First off I would try https instead. If the server(s) you're connecting to happen to support it, you get around this entire issue because lost bytes are usually caused by flaky hardware or bad MTU settings on a router on their network. The http connections gracefully degrade to giving you as much of the file as it could manage, whereas https connections just plain fail when they lose bytes because you can't decrypt non-intact packets.
Lazy IT people tend to get prodded to fix complete failures of https, but they get less pressure to diagnose and fix corner cases like missing bytes that only occur larger transactions over http.
If https is not available, keep reading.
An HTTP server response may include a Content-Length
header indicating the number of bytes in a particular transaction.
If the header is there, you should be able to see it by running wget directly, adding the -v
flag.
If it's not there, I believe wget will report Length: unspecified
followed by the content-type
header's value.
If it tells you (and assuming the byte count is accurate) then you can just compare the byte count of the file you got and the one in the transaction.

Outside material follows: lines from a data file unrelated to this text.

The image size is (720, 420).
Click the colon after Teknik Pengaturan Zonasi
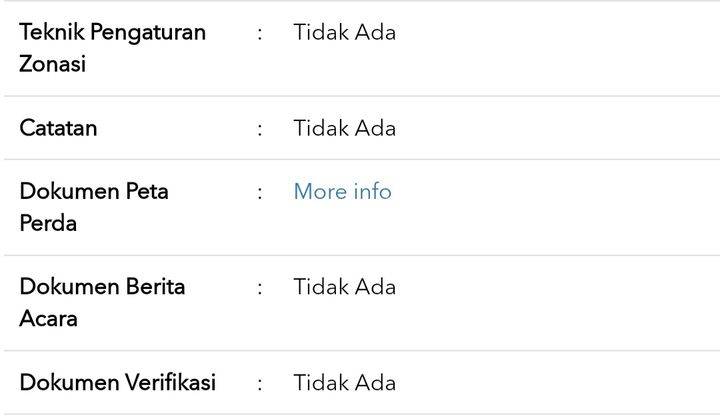[x=260, y=34]
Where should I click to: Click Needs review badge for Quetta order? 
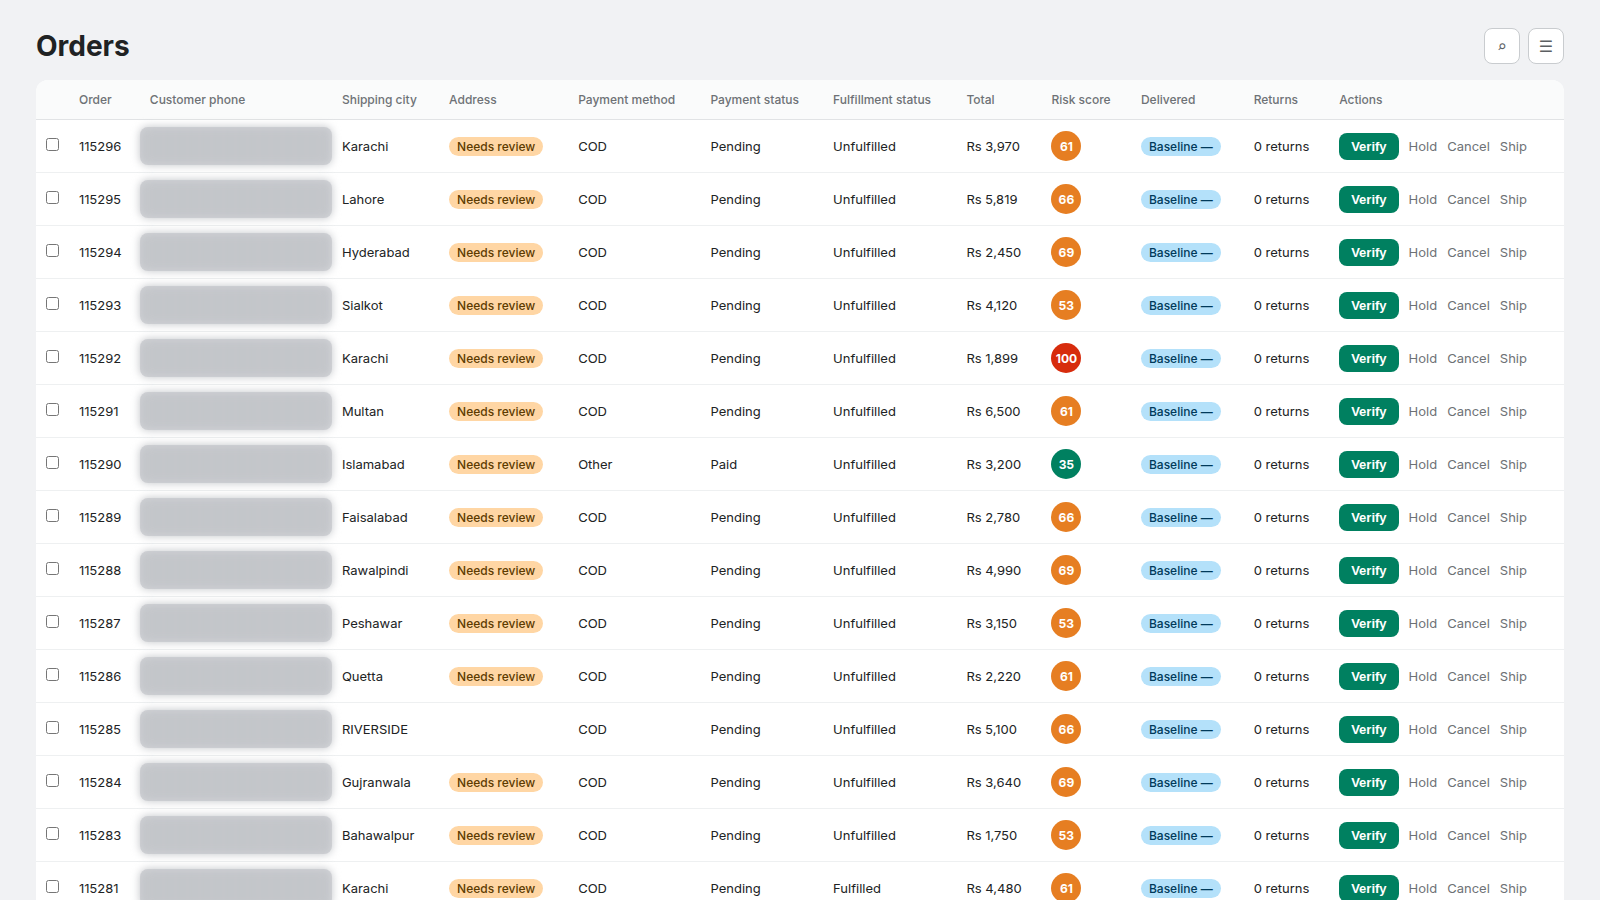click(x=496, y=677)
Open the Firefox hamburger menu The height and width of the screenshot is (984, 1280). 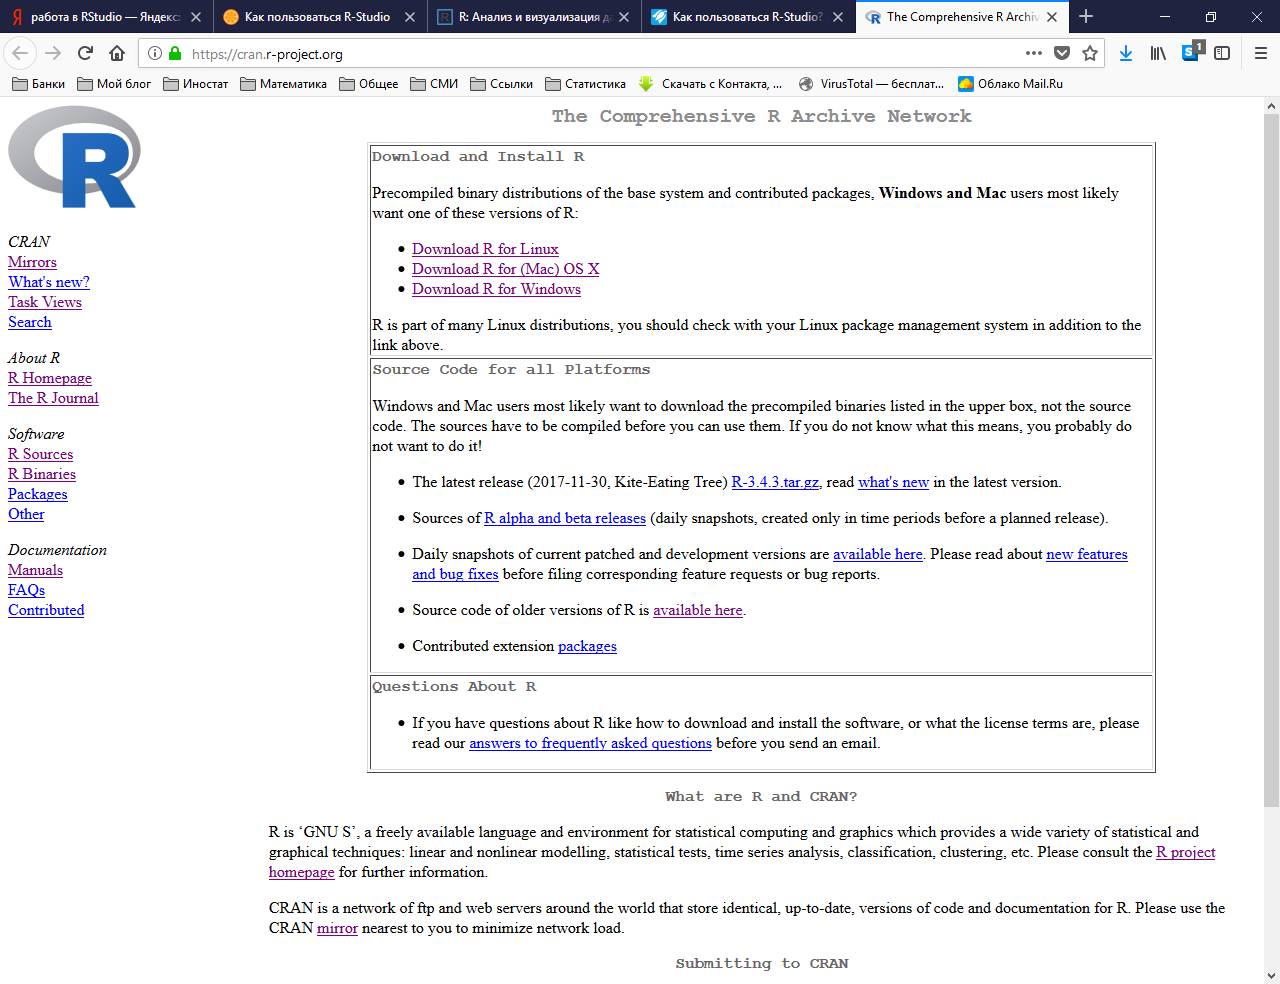[x=1260, y=54]
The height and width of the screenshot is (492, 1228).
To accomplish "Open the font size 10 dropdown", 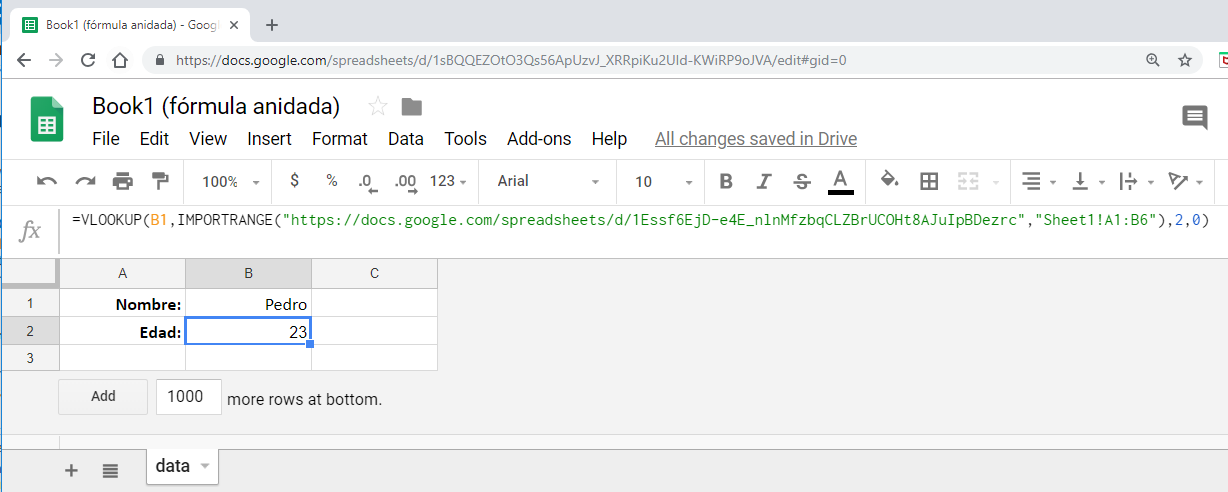I will tap(663, 181).
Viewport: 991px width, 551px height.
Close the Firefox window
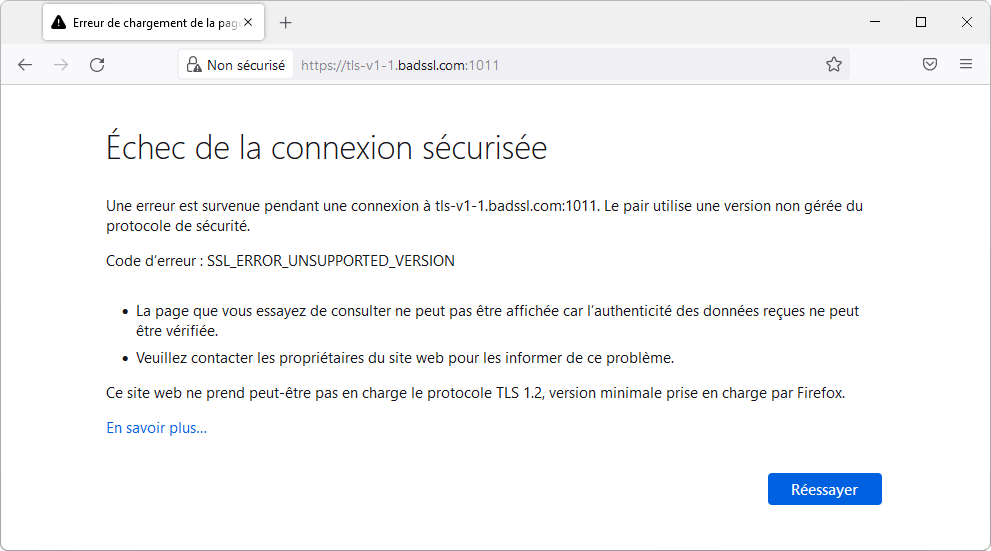click(966, 22)
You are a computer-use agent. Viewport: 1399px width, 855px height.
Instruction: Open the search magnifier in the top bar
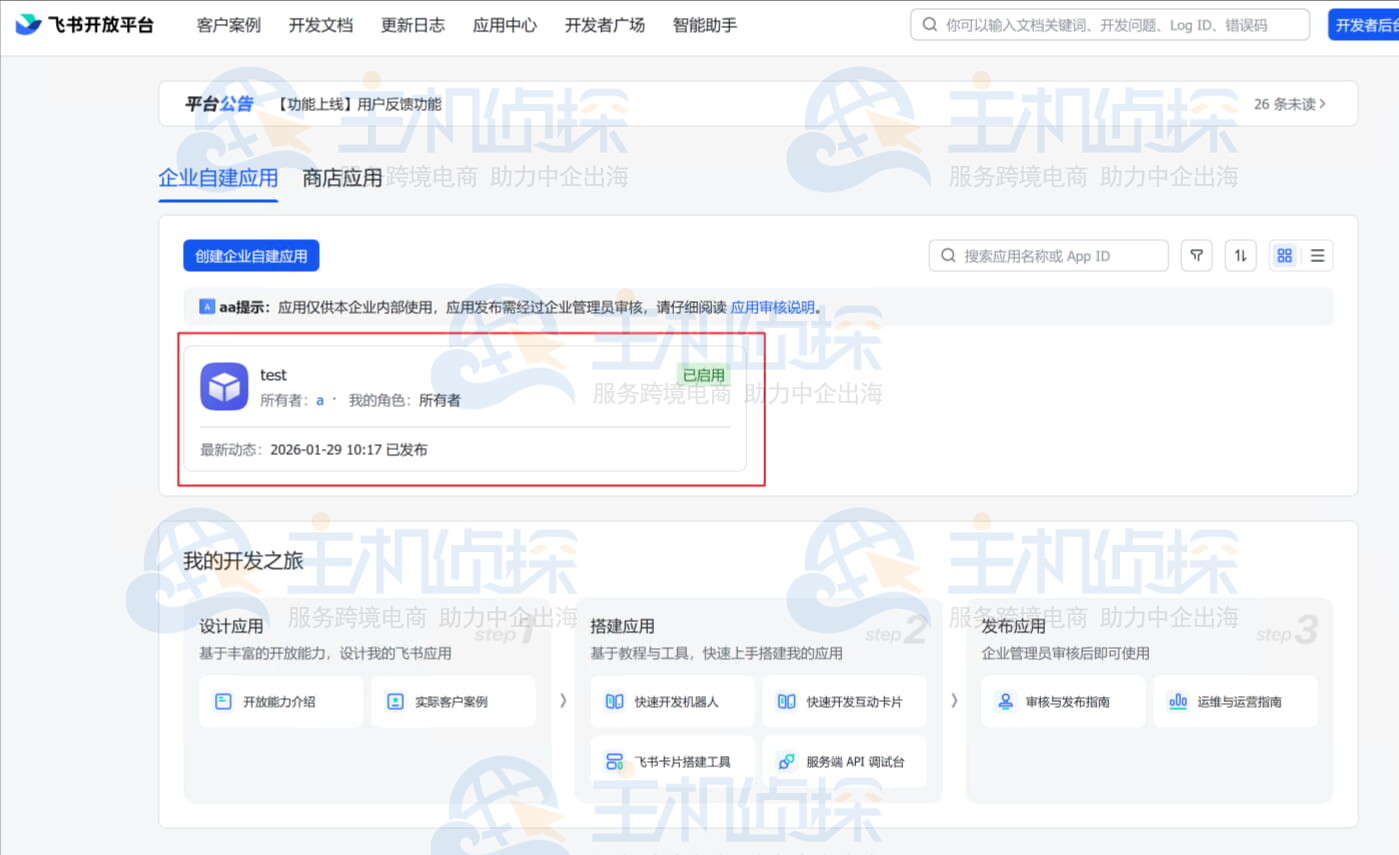point(930,25)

If the server(s) you're contacting don't provide this header, you're left with less exact methods, like finding some player that will basically play the mp3 until it ends and then see how long it took and then compare that to the length listed in the ID3 tag (which is in the very beginning of the file). You're not going to be able to get an exact match though, because the time in the tag (if it's there) is only accurate to the second, meaning half a second could be gone from the end of the file and you wouldn't know.